Pick out each line in the items that contains the word "dropdown" and copy those lines in full.

Rows of pointing data:
'''
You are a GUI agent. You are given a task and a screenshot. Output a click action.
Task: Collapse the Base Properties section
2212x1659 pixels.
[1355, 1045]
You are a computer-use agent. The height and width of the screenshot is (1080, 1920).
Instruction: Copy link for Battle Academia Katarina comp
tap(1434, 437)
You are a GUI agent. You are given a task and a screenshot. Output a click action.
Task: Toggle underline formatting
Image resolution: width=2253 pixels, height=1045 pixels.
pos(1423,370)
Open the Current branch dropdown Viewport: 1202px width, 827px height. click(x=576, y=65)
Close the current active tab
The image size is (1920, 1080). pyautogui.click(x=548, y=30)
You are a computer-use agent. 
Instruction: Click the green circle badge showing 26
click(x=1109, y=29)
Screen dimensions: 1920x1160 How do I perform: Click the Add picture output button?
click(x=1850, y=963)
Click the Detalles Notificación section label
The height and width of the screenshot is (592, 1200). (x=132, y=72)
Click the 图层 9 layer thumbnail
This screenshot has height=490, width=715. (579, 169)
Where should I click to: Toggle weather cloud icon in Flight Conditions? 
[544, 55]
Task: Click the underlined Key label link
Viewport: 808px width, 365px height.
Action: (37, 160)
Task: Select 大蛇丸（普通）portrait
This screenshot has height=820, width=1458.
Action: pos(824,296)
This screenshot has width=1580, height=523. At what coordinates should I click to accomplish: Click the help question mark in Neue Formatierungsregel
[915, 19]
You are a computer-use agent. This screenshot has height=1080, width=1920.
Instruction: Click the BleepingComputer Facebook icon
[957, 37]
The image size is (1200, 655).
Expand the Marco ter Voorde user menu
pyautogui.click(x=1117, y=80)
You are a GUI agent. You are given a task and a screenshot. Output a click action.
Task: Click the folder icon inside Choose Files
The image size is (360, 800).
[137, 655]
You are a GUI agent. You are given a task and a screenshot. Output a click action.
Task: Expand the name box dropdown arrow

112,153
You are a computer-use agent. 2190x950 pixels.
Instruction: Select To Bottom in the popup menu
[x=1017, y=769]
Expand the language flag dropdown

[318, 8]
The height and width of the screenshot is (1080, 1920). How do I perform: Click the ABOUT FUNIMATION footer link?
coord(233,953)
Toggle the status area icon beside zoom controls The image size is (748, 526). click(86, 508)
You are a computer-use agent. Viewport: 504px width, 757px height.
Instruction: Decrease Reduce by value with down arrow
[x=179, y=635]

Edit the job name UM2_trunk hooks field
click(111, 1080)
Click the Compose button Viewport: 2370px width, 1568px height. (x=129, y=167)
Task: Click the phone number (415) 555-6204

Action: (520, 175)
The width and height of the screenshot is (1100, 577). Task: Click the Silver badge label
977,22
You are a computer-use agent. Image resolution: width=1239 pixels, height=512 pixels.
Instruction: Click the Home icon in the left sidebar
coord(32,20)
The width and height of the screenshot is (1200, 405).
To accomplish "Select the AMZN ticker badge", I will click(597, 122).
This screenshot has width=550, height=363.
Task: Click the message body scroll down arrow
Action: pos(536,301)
'''
OUTPUT FOR THIS TASK:
Open the Current branch dropdown Viewport: 1202px width, 827px height. click(x=576, y=65)
Task: Expand the name box dropdown arrow
Expand the language flag dropdown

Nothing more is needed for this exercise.